Apple Inc. (NASDAQ:AAPL), Microsoft Corporation (NASDAQ:MSFT) and other major technology companies are increasingly finding themselves the target of activist investor campaigns. Will this trend continue, or have activist investors had their fill?

Bernstein analyst Toni Sacconaghi and the rest of the firm’s team took a closer look at activist campaigns targeting some of the biggest tech companies in the world. They think the trend will continue for the foreseeable future and have identified some potential targets.

Apple, Microsoft, Yahoo among the top activist targets

Of course Apple Inc. (NASDAQ:AAPL) has been the talk of Wall Street for some time as activist investor Carl Icahn moves in on it. He’s pushing for a greater share buyback and has put a non-binding proposal on the proxy at Apple’s shareholders’ meeting this month. The campaign against Apple Inc. (NASDAQ:AAPL) certainly isn’t unique. Activists putting the pressure and Microsoft Corporation (NASDAQ:MSFT) and Yahoo! Inc. (NASDAQ:YHOO) had similar goals in mind.

As these campaigns demonstrate, activists have been focusing on capital allocation or cash return, possible spin-offs or cost cutting. Bernstein analysts also note that relatively small stakes have resulted in activists landing a spot on these companies’ boards. For example, ValueAct Capital had a less than 2% stake in Microsoft Corporation (NASDAQ:MSFT) and was able to secure a seat. A look at several of the major activist campaigns which have been launched against major technology companies over the last several years further demonstrate this trend:

tech Activist

Of course the results of each activist campaign aren’t always positive. And yet, investors tend to be intrigued when activists get involved. Here’s a look at the relative returns around the announcement of the activist stake and through two years after:

Apple tech activist

As you can see, the returns tend to be pretty positive in the first month or so of the campaign. Where they run into problems tends to be later on.

The Bernstein team thinks activists will probably continue to see activists target campaigns over the next year or two, particularly because the sector in general has a relatively low valuation, which provides a “margin of safety.” In addition, capital allocation within the sector tends to be pretty inefficient, and many of these companies are dealing with massive growth or legacy problems.

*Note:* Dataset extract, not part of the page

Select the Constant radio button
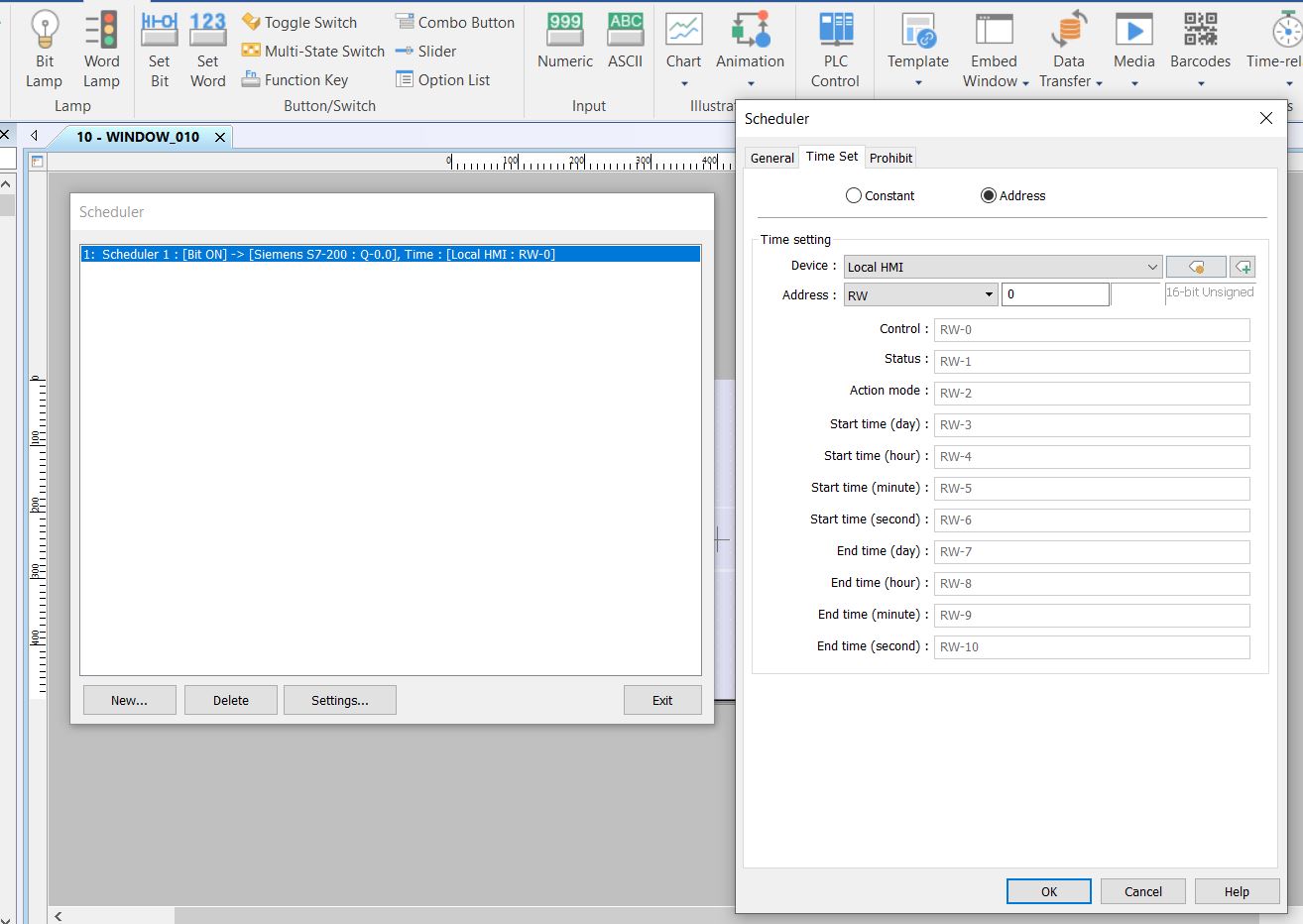1303x924 pixels. (854, 196)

Which companies might be targeted next?

The analysts also compiled their own list of potential targets for activists moving forward. They looked at four criteria to determine these possible targets: “serial stock performance;” a large amount of net cash compared to market capitalization; poor merger and acquisition history; and ownership profile.

The two technology companies they see as being the most likely candidates for activist pressure include Citrix Systems, Inc. (NASDAQ:CTXS) and EMC Corporation (NYSE:EMC). They see Citrix as being appealing because it has “significantly underperformed” the overall market and it is seeking a new CEO. They see spin-offs as being possible and say activists could push for more cost cutting measures, more shareholder-friendly cash return policies and improvement in the “go-to market model.”

They see EMC Corporation (NYSE:EMC) as being a potential target because its stock price has been struggling and it has quite a bit of extra cash. In addition, they think it could spin off VMware and maybe Pivotal as well. However, activists might be less likely to target this company because management is well-respected and Pershing Square sold its stake in the company with no visible impact.

BlackBerry, Nokia could be targets, but…

One of the top names on their list is BlackBerry Ltd (NASDAQ:BBRY) (TSE:BB), which has been a sinking ship for some time. However, they put it further down the list because of structural challenges. They believe a break-up of the company would provide value but see it as unlikely and think the window of opportunity for a break-up is closing rapidly and will be shut as early as within the next several quarters.

Another name they mention is Nokia Corporation (ADR) (NYSE:NOK) (BIT:NOK1V) (HEL:NOK1V), and they note that Third Point has been active in it since October. However, they think the company’s valuation already reflects the best possible outcome, so they think the company may not be as likely to be pressured as some of the other companies on their list.